* _DOCUMENT SEGMENT_
- Opening Delimiter -

Skip to content

Inference

This guide explains how to make inference requests to models through the MaaS platform.

Prerequisites


Basic Chat Completion

Make a simple chat completion request using your API key:

# Set up your environment
CLUSTER_DOMAIN=$(kubectl get ingresses.config.openshift.io cluster -o jsonpath='{.spec.domain}')
MAAS_API_URL="https://maas.${CLUSTER_DOMAIN}"
API_KEY="sk-oai-..."  # Your API key

# Get the first available model
MODELS=$(curl -s "${MAAS_API_URL}/v1/models" \
    -H "Authorization: Bearer ${API_KEY}")
MODEL_URL=$(echo $MODELS | jq -r '.data[0].url')
MODEL_NAME=$(echo $MODELS | jq -r '.data[0].id')

# Make an inference request
curl -sSk \
  -H "Authorization: Bearer ${API_KEY}" \
  -H "Content-Type: application/json" \
  -d "{
        \"model\": \"${MODEL_NAME}\",
        \"messages\": [
          {
            \"role\": \"user\",
            \"content\": \"Hello, how are you?\"
          }
        ],
        \"max_tokens\": 100
      }" \
  "${MODEL_URL}/v1/chat/completions"

Example response:

{
  "id": "chatcmpl-123",
  "object": "chat.completion",
  "created": 1677652288,
  "model": "llama-2-7b-chat",
  "choices": [
    {
      "index": 0,
      "message": {
        "role": "assistant",
        "content": "Hello! I'm doing well, thank you for asking. How can I help you today?"
      },
      "finish_reason": "stop"
    }
  ],
  "usage": {
    "prompt_tokens": 10,
    "completion_tokens": 20,
    "total_tokens": 30
  }
}

Streaming Chat Completion

Add "stream": true and use --no-buffer for real-time responses:

curl -sSk --no-buffer \
  -H "Authorization: Bearer ${API_KEY}" \
  -H "Content-Type: application/json" \
  -d "{
        \"model\": \"${MODEL_NAME}\",
        \"messages\": [
          {
            \"role\": \"user\",
            \"content\": \"Tell me a short story\"
          }
        ],
        \"max_tokens\": 200,
        \"stream\": true
      }" \
  "${MODEL_URL}/v1/chat/completions"

- Closing Delimiter -

* _EXERCISE MATERIALS_
- Opening Delimiter -

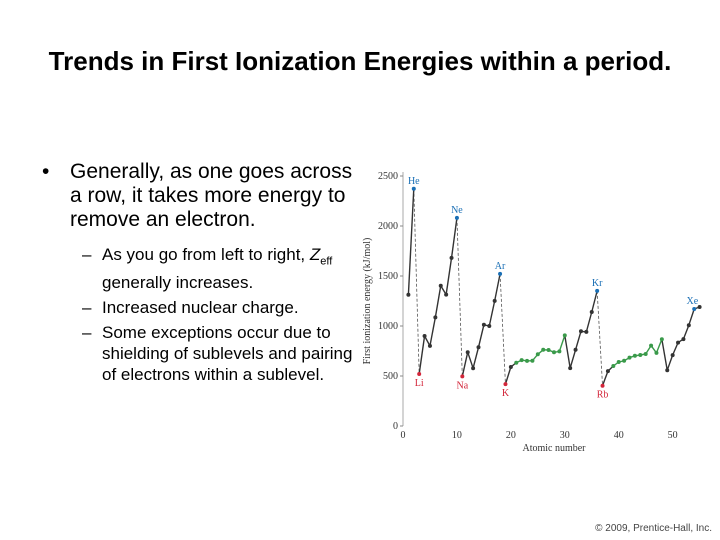 Image resolution: width=720 pixels, height=540 pixels. Describe the element at coordinates (420, 384) in the screenshot. I see `element-label: Li` at that location.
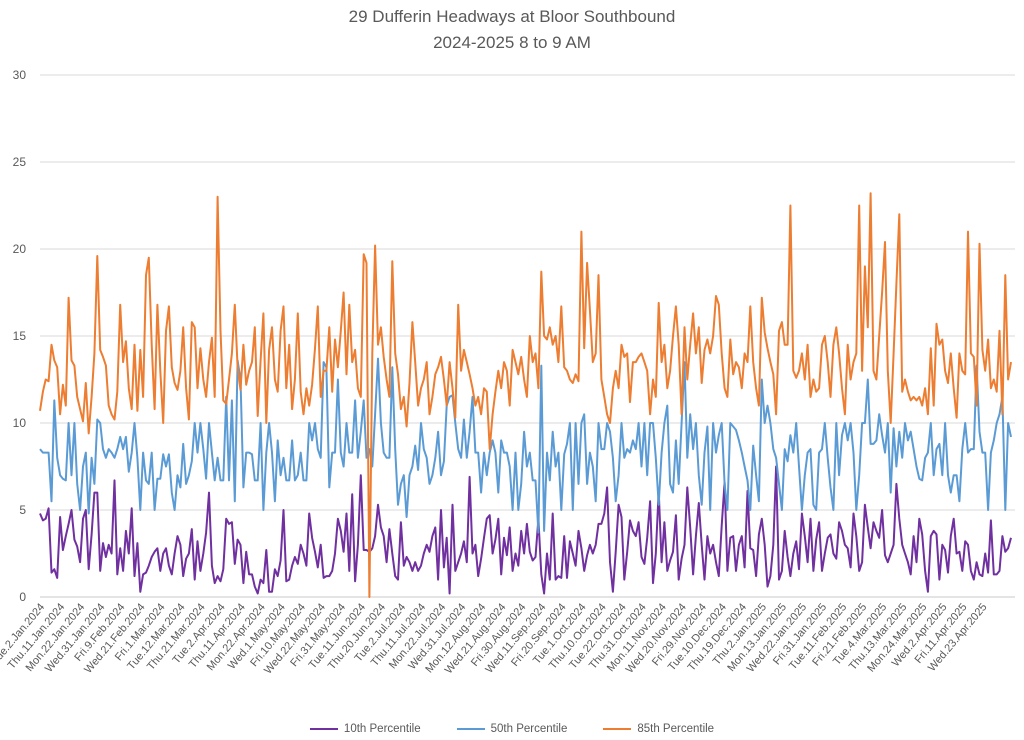 The image size is (1024, 740). What do you see at coordinates (22, 510) in the screenshot?
I see `y-tick-label: 5` at bounding box center [22, 510].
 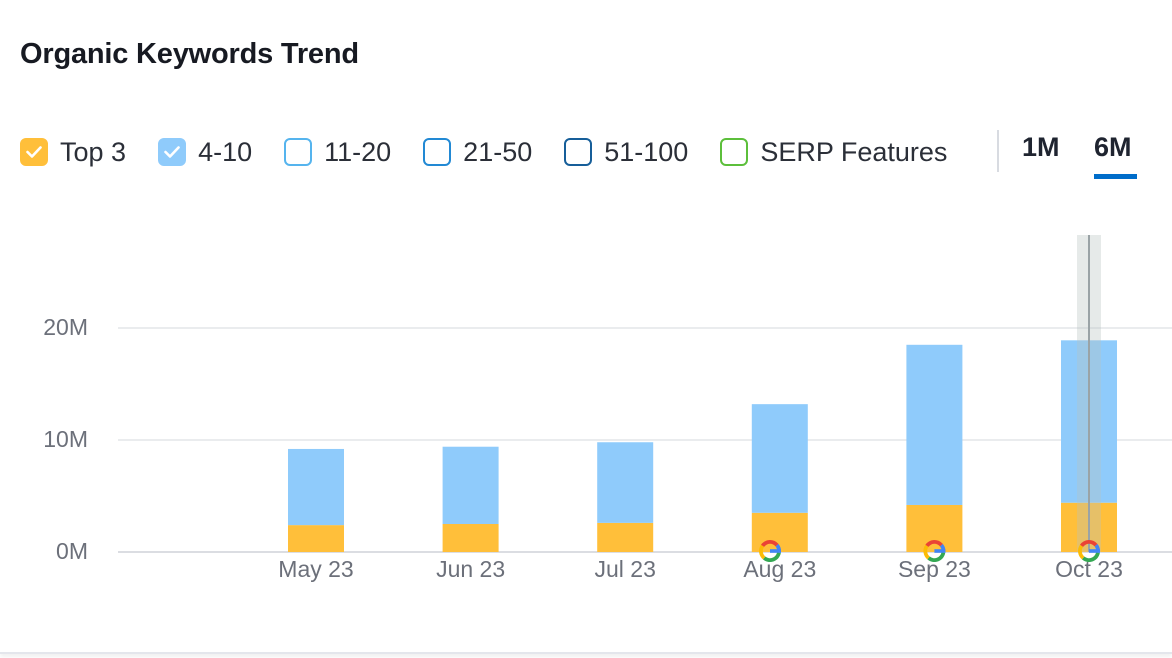 I want to click on x-tick-label: Jul 23, so click(x=626, y=569).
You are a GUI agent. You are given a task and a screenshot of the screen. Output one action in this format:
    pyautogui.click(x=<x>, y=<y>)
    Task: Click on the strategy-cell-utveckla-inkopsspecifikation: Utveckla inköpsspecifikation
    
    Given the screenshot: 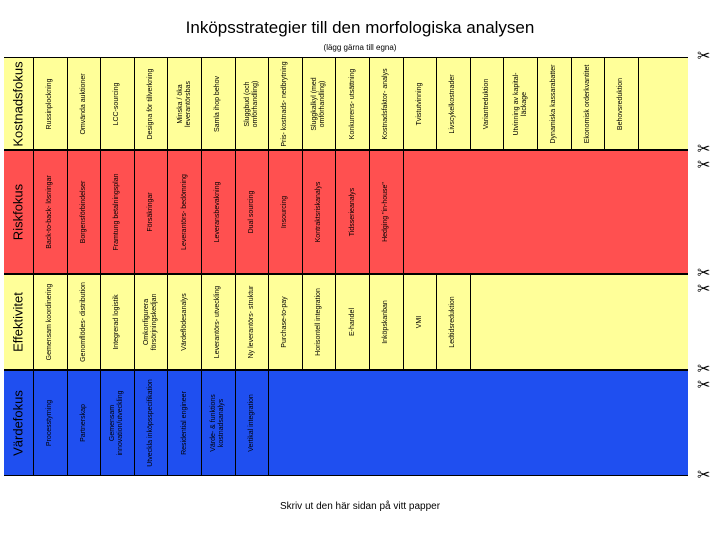 What is the action you would take?
    pyautogui.click(x=152, y=423)
    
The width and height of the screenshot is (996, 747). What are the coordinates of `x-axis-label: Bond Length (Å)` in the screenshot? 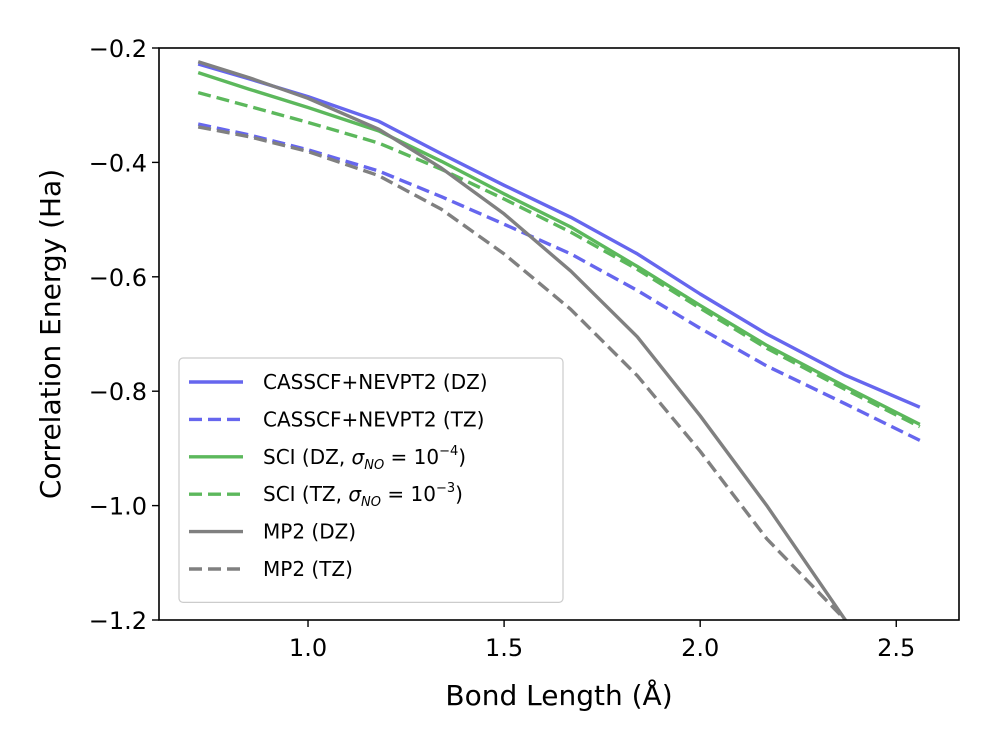 It's located at (558, 695).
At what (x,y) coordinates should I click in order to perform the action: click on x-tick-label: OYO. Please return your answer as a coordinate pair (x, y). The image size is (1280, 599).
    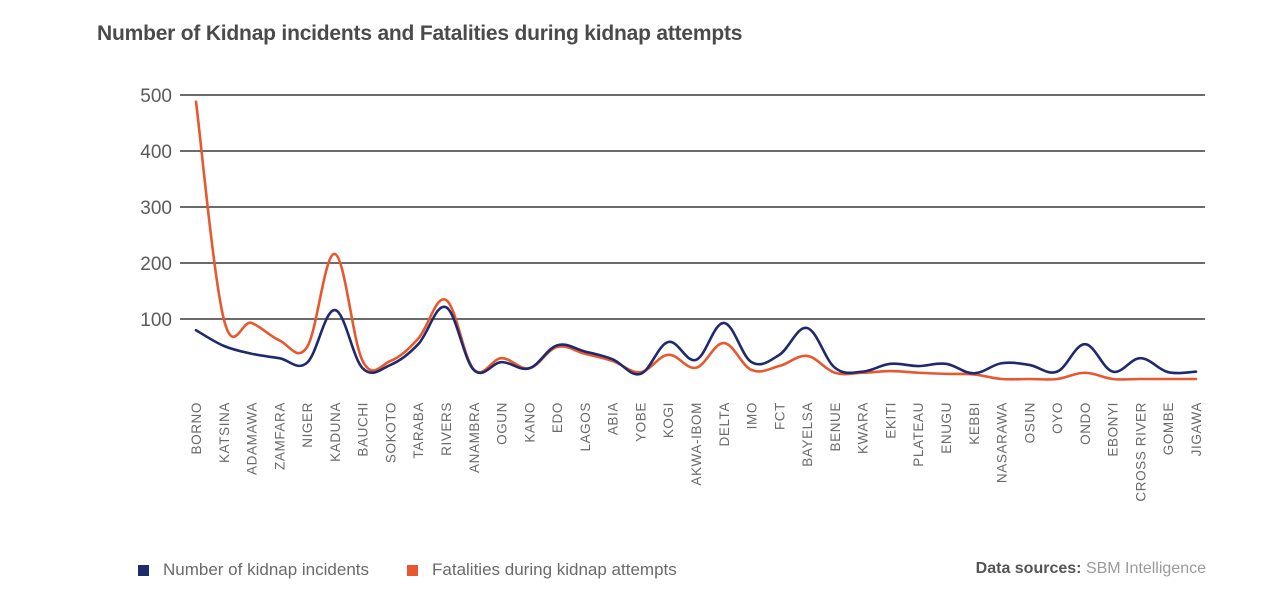
    Looking at the image, I should click on (1058, 418).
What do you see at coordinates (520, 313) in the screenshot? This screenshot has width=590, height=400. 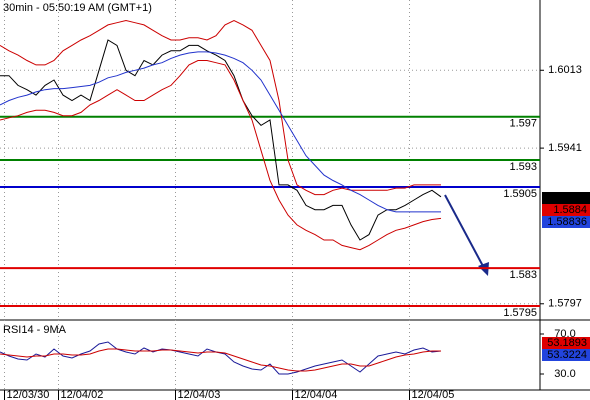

- Closing Delimiter -

* _QUESTIONS_
[a] List every shell variable that the Basic Chat Completion command in the inference guide assigns a value to.
[b] From the rows, copy everything from the line containing "At what (x,y)" down to the end of the rows, both ends included, and leave the pictures out.

* _ANSWERS TO THE EXERCISES_
[a] CLUSTER_DOMAIN, MAAS_API_URL, API_KEY, MODELS, MODEL_URL, MODEL_NAME

[b]
At what (x,y) coordinates should I click in order to perform the action: click on x-tick-label: OYO. Please return your answer as a coordinate pair (x, y). The image size is (1280, 599).
    Looking at the image, I should click on (1058, 418).
What do you see at coordinates (520, 313) in the screenshot? This screenshot has width=590, height=400. 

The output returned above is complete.